▶ What you are asked to do
Rewrite as a numbered list, skipping blank lines, the lines from the one containing "Task: Click the mouse scroll mode icon" up to and including the one containing "Action: [14, 96]".

▶ Data supplied
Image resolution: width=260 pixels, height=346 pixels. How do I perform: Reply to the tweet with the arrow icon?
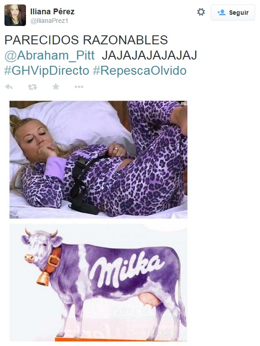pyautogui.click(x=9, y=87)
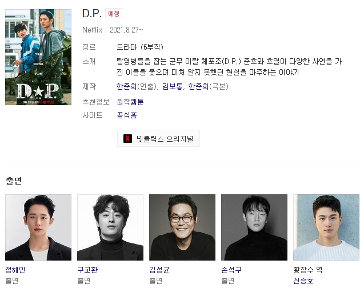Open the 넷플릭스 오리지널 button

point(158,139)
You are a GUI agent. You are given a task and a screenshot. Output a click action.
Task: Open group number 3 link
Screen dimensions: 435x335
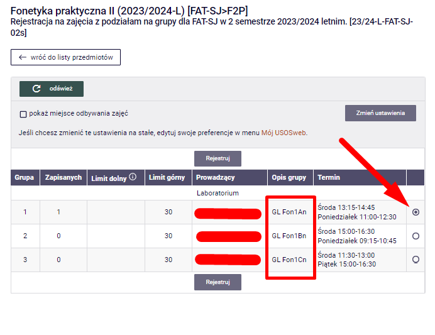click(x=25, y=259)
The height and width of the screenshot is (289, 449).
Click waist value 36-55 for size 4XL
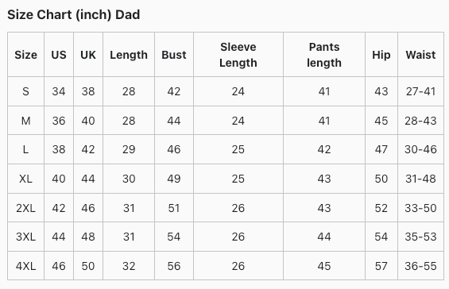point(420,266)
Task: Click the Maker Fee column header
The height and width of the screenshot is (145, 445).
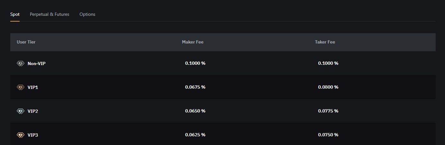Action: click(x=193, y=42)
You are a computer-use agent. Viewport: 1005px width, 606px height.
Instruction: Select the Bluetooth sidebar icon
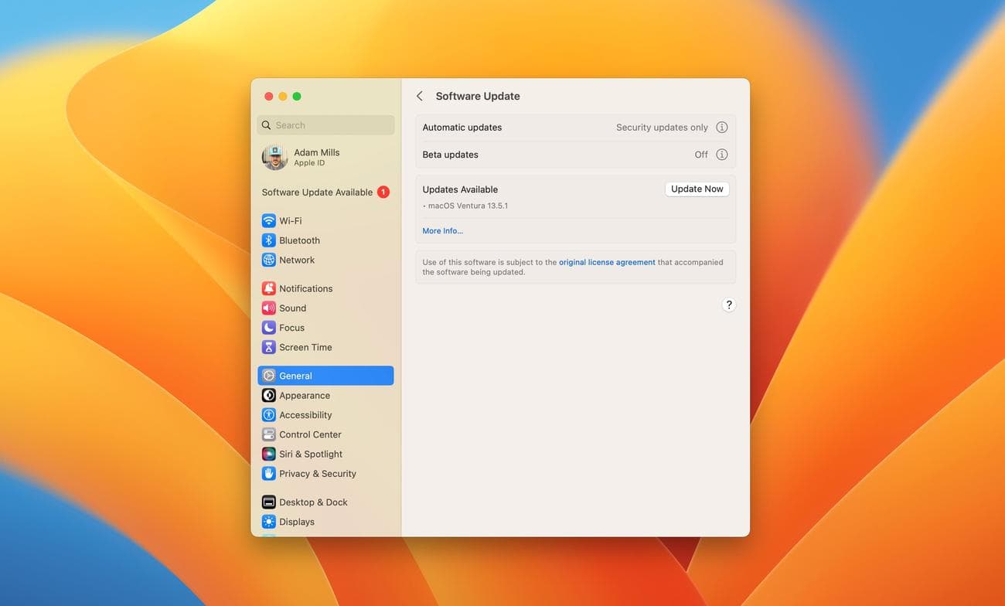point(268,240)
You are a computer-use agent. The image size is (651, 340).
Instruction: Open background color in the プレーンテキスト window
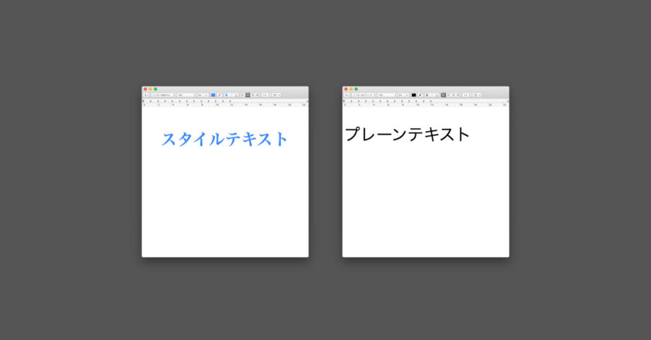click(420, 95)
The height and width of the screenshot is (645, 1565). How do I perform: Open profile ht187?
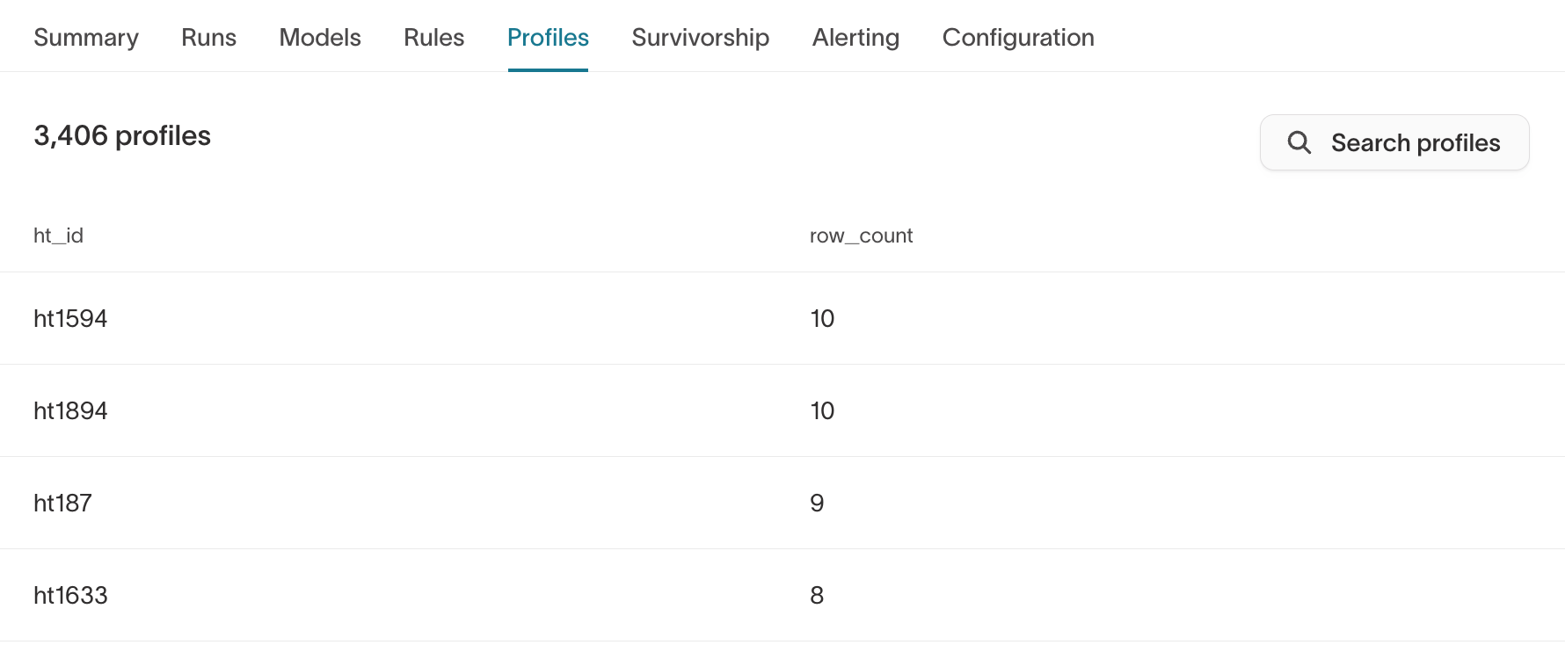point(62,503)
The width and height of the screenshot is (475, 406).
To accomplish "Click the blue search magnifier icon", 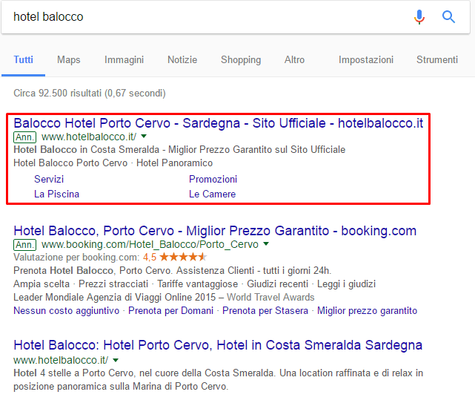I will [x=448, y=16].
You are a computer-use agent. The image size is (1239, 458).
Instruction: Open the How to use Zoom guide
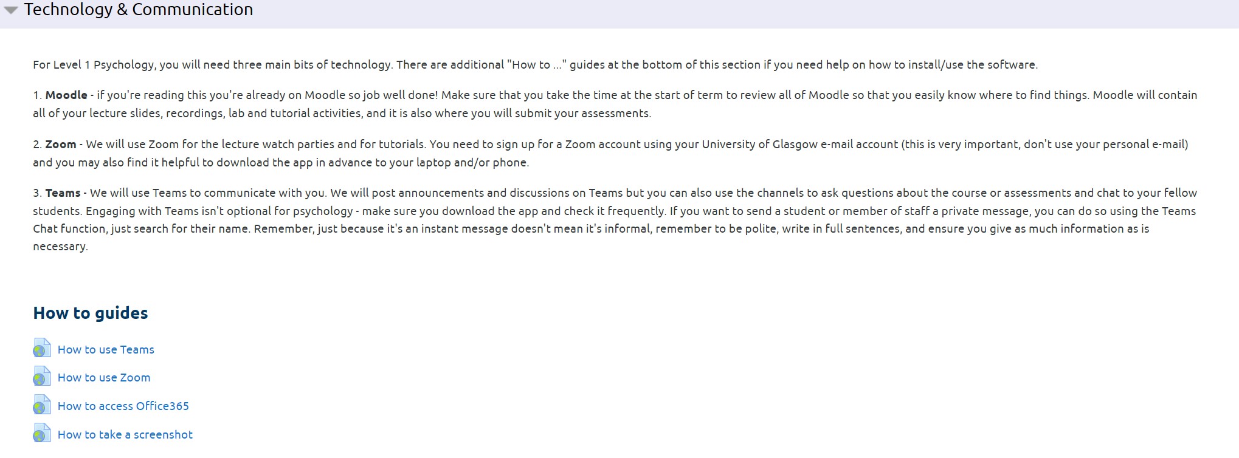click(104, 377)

---

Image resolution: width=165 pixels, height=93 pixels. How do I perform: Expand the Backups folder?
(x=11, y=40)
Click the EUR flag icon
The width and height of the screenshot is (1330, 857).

--

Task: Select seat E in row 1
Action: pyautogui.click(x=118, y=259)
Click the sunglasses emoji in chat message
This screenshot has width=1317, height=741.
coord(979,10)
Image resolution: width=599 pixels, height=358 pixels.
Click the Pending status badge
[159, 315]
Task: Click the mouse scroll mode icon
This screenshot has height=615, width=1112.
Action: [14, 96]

▶ Written response
1. Task: Click the mouse scroll mode icon
2. This screenshot has height=615, width=1112.
3. Action: [14, 96]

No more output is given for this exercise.